| Tekstgedeelte |
■ ■ ■ ■ ■

Na een mislukte abortus in de zevende week, besluit de aanstaande moeder in de zeventiende week het kind toch niet te laten aborteren. Zij stelt het ziekenhuis aansprakelijk voor de kosten van de geboorte, het levensonderhoud van de baby en de immateriële schade.
Samenvatting
Een ongewenst zwangere vrouw laat in de zevende week van haar zwangerschap een abortus uitvoeren. Tijdens een controle in de zeventiende week blijkt uit de echo dat de vrouw nog steeds zwanger is. Zij besluit daarop het kind te houden. De vrouw vordert vervolgens vergoeding van de schade welke zij heeft geleden als gevolg van de medische fout, te weten de kosten voor de geboorte en de kosten voor het levensonderhoud van haar zoon. De rechtbank wijst de vordering af wegens het ontbreken van causaal verband tussen de mislukte abortus en de geboorte van het kind. De vrouw heeft er immers in tweede instantie zelf voor gekozen het kind niet te laten aborteren. In hoger beroep oordeelt het hof dat er sprake is van een medische fout van de gynaecoloog. Ten aanzien van het causaal verband stelt het hof voorop dat de beslissing omtrent het al dan niet afbreken van de zwangerschap een hoogst persoonlijke beslissing van de vrouw is, gegrond op haar zelfbeschikkingsrecht. Bij het persoonlijke karakter van die beslissing past niet dat de tweede beslissing de vrouw kan worden tegengeworpen in die zin dat zij daarmee haar aanspraak op schadevergoeding zou verliezen indien zij er niet voor zou kiezen de gevolgen van de fout van de gynaecoloog ongedaan te maken. Dit wordt anders indien de vrouw onafhankelijk van de mislukte abortus toch een kinderwens zou blijken te hebben. De gynaecoloog stelt dat de vrouw dit medegedeeld zou hebben tijdens de controleafspraak. Het hof laat het ziekenhuis toe in het bewijs van deze mededeling. Hierin slaagt het ziekenhuis echter niet. In cassatie klaagt het ziekenhuis dat het hof heeft miskend dat de bewijslast van het causaal verband op de vrouw rust. Deze klacht faalt aangezien het hof heeft geoordeeld dat causaal verband niet wordt doorbroken door de beslissing van de vrouw naar aanleiding van de mislukte abortus. Het feit dat de vrouw los van de mislukte abortus een kinderwens zou hebben, is een nieuw feit dat, indien bewezen, het door het hof aangenomen causaal verband alsnog zou verbreken. Het hof heeft terecht geoordeeld dat, nu het ziekenhuis zich beroept op dit feit daarvan ook het bewijsrisico draagt. De Hoge Raad verwerpt het beroep.
In perspectief
Deze zaak betreft een 'wrongful birth' vordering. Dit is een vordering tot schadevergoeding wegens een ongewenste zwangerschap. Dit moet worden onderscheiden van een 'wrongful life' vordering, wat een vordering tot schadevergoeding wegens de geboorte van een gehandicapt kind inhoudt. In essentie gaat het om het zelfbeschikkingsrecht van de zwangere vrouw. De Hoge Raad oordeelt dat een beslissing van een vrouw om, ondanks het feit dat het medisch en juridisch nog mogelijk is, het kind na een medische fout niet te laten aborteren, het causaal verband tussen de fout en de schade niet kan doorbreken. De medische fout moet dan wel van invloed zijn geweest op de keuze van de vrouw om het kind alsnog te houden. Zo oordeelde de Hoge Raad ook in het wrongful birth-arrest van 21 februari 1997 (NJ 1999, 145). De achterliggende gedachte is dat van een vrouw die zwanger is als gevolg van een medische fout, niet kan worden gevergd dat zij ter voorkoming van het ontstaan van de schade het kind laat aborteren.

■ ■ ■ ■ ■

| Aangeleverd materiaal |

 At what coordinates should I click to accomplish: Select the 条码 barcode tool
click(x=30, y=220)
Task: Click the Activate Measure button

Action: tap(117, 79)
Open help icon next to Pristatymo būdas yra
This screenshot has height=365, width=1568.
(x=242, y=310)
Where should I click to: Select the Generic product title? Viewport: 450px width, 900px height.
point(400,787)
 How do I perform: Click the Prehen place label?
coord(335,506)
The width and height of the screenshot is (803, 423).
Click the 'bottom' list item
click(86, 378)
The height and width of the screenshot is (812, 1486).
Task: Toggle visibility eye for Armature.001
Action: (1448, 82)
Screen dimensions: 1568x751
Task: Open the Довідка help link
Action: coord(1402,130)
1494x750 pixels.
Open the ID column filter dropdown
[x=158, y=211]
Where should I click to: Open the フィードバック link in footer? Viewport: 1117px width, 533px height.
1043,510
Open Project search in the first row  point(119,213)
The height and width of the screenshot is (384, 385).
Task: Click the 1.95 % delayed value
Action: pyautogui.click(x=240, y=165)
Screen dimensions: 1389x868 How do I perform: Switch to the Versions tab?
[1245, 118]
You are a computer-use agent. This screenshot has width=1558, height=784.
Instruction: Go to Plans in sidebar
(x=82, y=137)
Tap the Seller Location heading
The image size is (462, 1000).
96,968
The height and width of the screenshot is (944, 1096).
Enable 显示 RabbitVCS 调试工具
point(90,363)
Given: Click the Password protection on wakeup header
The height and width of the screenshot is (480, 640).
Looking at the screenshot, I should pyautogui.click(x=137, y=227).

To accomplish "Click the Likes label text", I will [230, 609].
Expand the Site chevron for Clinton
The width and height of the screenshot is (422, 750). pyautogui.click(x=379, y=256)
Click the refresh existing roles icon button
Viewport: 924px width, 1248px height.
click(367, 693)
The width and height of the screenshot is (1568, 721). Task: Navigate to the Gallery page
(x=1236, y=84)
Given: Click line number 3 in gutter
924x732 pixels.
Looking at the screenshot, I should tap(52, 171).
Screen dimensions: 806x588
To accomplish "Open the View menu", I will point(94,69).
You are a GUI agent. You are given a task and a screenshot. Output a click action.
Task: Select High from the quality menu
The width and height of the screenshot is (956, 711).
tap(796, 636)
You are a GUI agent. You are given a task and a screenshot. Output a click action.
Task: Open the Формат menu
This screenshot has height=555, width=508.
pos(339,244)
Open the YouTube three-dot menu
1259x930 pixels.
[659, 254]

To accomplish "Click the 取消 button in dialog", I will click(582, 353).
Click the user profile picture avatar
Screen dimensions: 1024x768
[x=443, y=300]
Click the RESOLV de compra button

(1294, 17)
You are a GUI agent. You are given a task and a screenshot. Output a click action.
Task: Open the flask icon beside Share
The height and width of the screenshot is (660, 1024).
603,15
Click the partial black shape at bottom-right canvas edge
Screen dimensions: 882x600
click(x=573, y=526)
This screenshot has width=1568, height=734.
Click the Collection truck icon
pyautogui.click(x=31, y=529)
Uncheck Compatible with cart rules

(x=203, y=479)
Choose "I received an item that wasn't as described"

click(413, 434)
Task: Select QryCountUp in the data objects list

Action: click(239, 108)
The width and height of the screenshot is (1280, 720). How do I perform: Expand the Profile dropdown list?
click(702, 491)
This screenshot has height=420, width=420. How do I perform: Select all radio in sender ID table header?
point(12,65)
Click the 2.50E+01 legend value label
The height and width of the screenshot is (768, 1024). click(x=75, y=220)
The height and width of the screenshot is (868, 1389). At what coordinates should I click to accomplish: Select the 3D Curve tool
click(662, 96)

■ ■ ■ ■ ■

| Werkopdracht |
Geef het tekstgedeelte over de mislukte abortus opnieuw weer, beginnend bij "Na een mislukte" en doorlopend tot en met "de immateriële schade.". Noem daarin "aanstaande moeder" voortaan "zwangere vrouw". De regels spelen hierbij geen enkele rol.

| Resultaat oefening |
Na een mislukte abortus in de zevende week, besluit de zwangere vrouw in de zeventiende week het kind toch niet te laten aborteren. Zij stelt het ziekenhuis aansprakelijk voor de kosten van de geboorte, het levensonderhoud van de baby en de immateriële schade.